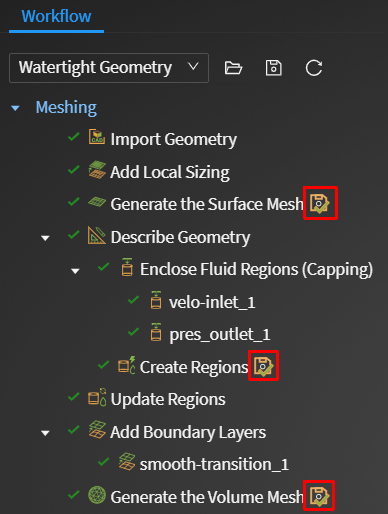The width and height of the screenshot is (388, 514).
Task: Click the Import Geometry CAD icon
Action: [x=97, y=137]
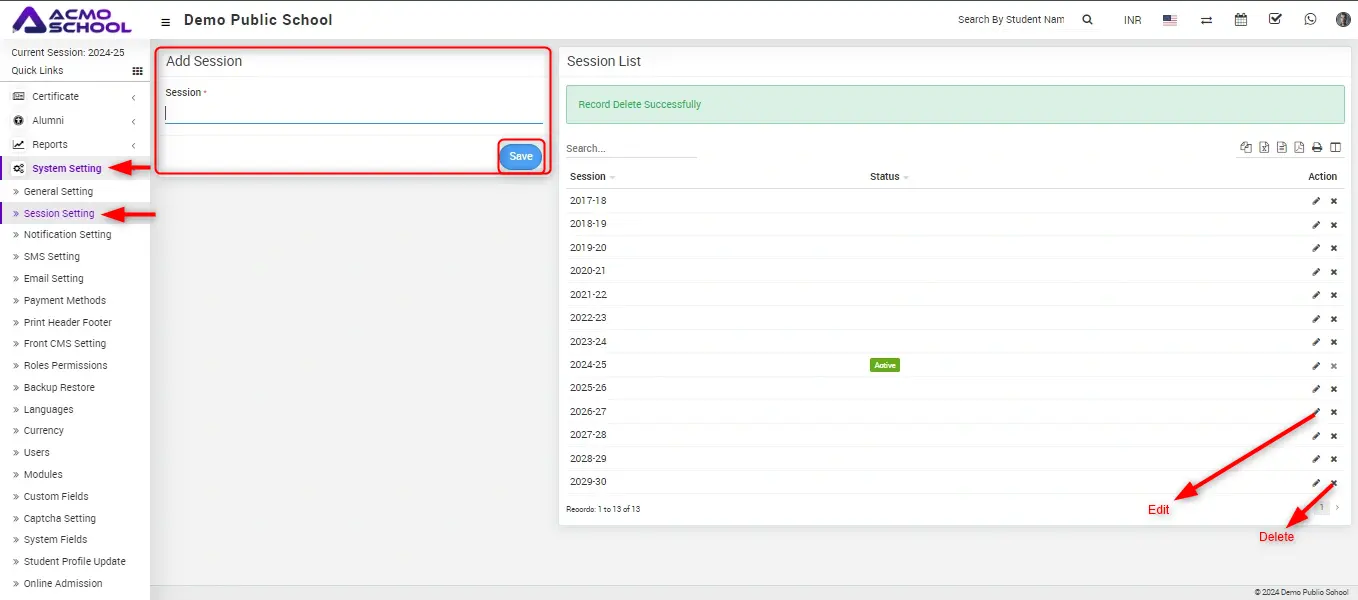Toggle the sidebar hamburger menu
Viewport: 1358px width, 600px height.
click(165, 21)
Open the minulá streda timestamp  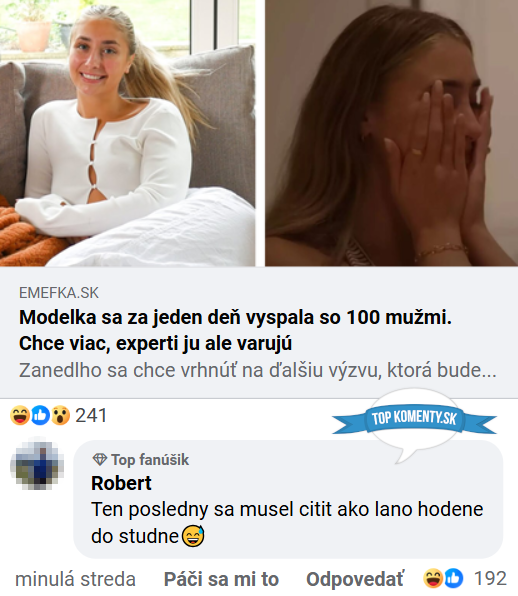75,580
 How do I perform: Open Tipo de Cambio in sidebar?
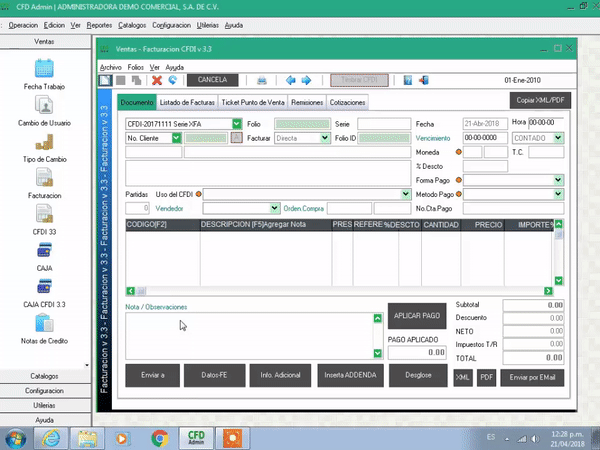tap(44, 142)
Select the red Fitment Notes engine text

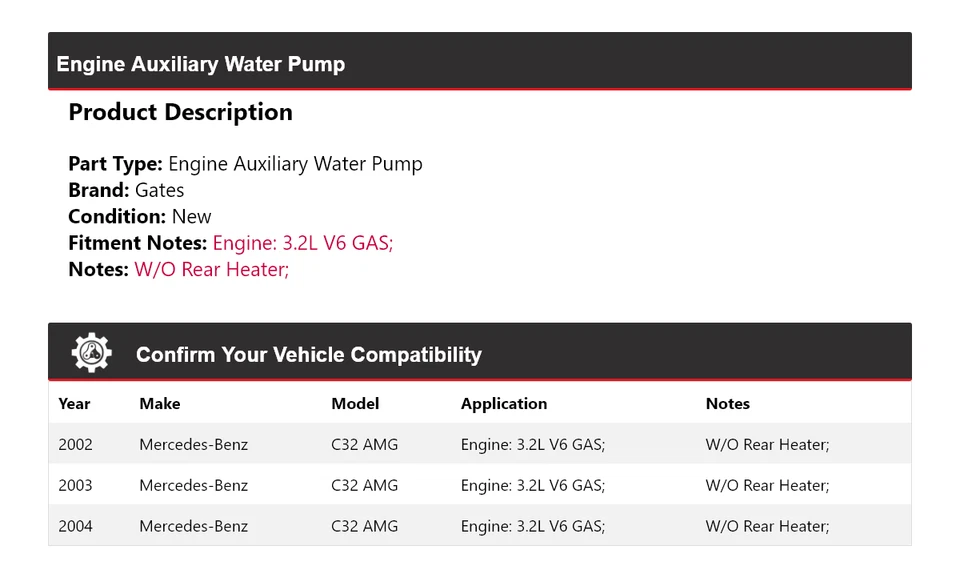tap(303, 243)
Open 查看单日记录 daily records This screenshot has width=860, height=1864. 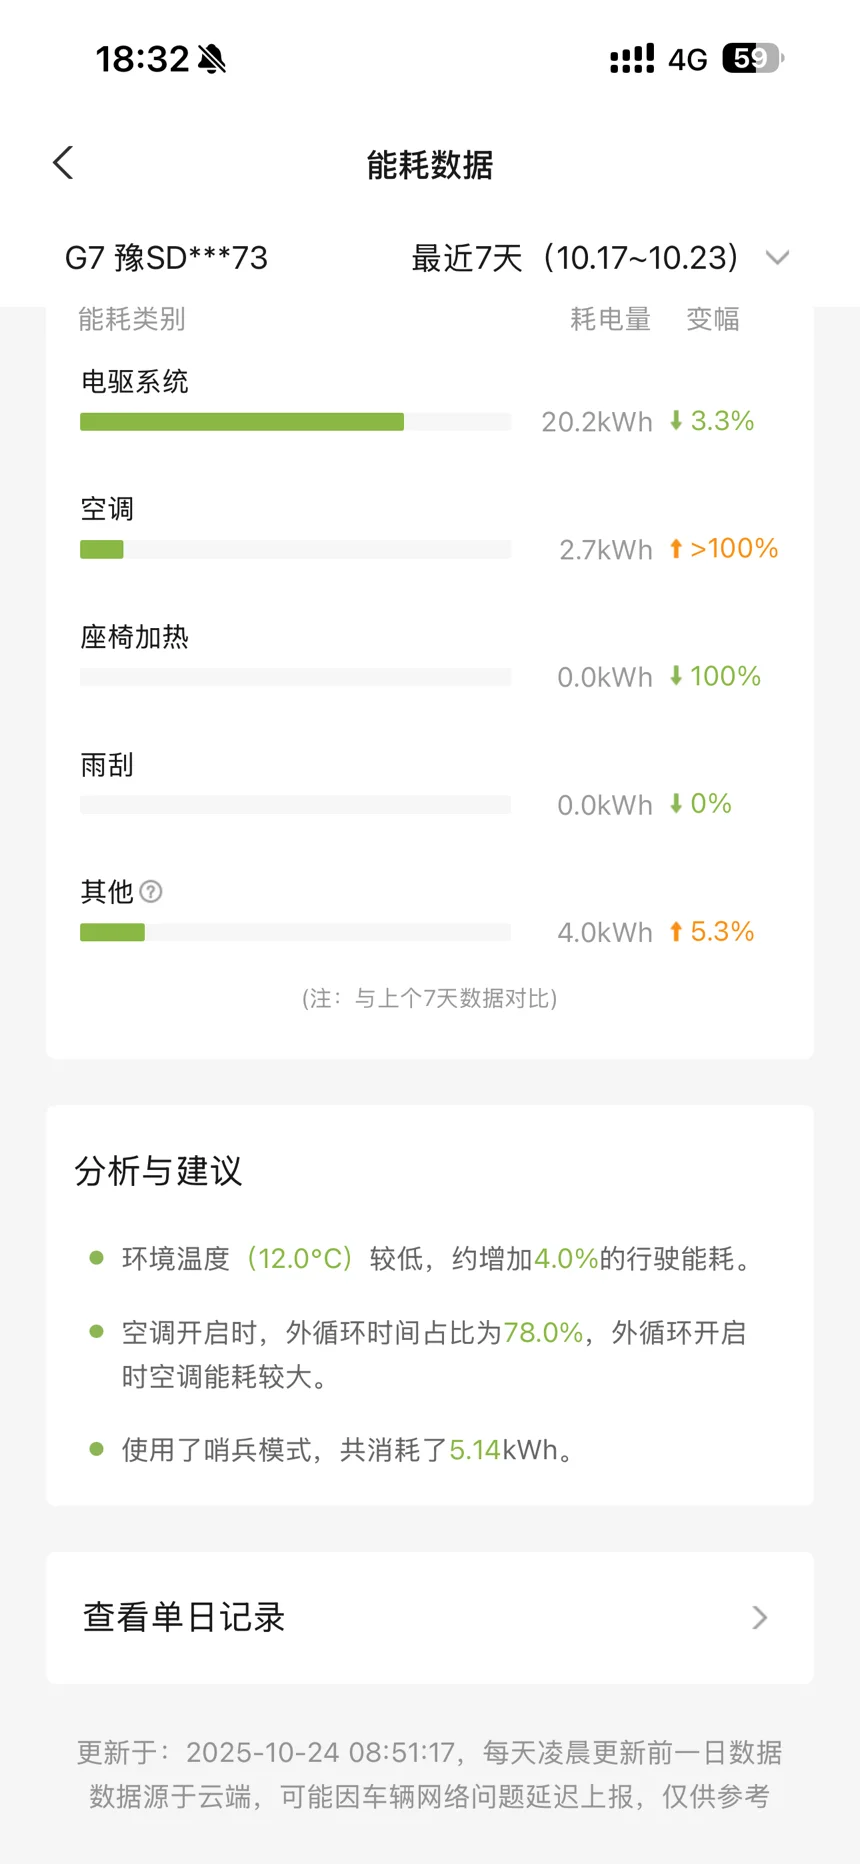coord(185,1617)
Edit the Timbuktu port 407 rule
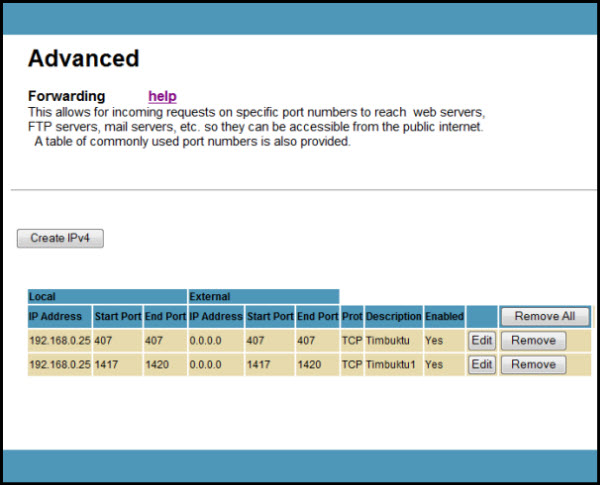This screenshot has width=600, height=485. pyautogui.click(x=482, y=340)
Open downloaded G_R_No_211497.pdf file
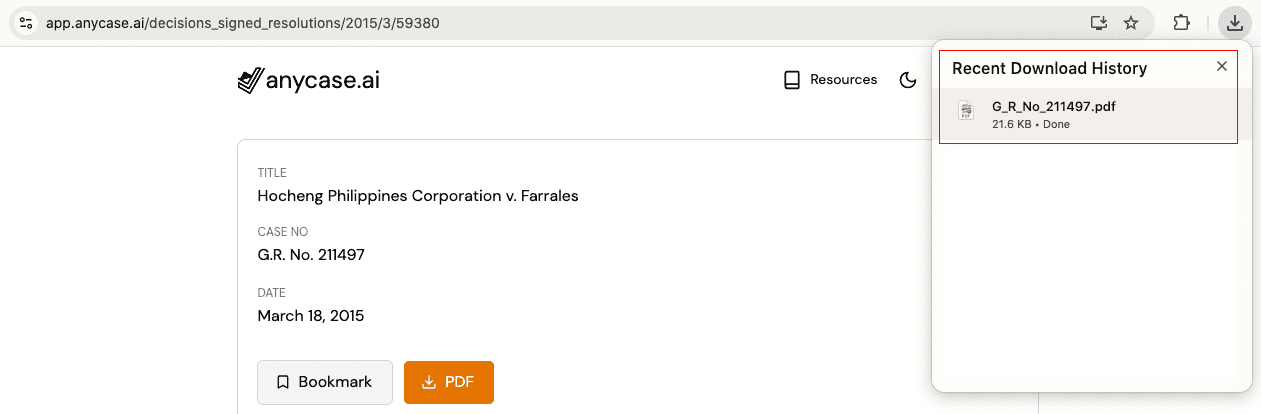1261x414 pixels. pyautogui.click(x=1089, y=115)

********************

WHAT TO WORK ON: Setting the pictures aside, return exactly the lines from the line with "Edit the Timbuktu port 407 rule" through the last line of the listing above.

ANSWER SPACE:
Edit the Timbuktu port 407 rule
This screenshot has width=600, height=485. pyautogui.click(x=482, y=340)
Open downloaded G_R_No_211497.pdf file
1261x414 pixels. pyautogui.click(x=1089, y=115)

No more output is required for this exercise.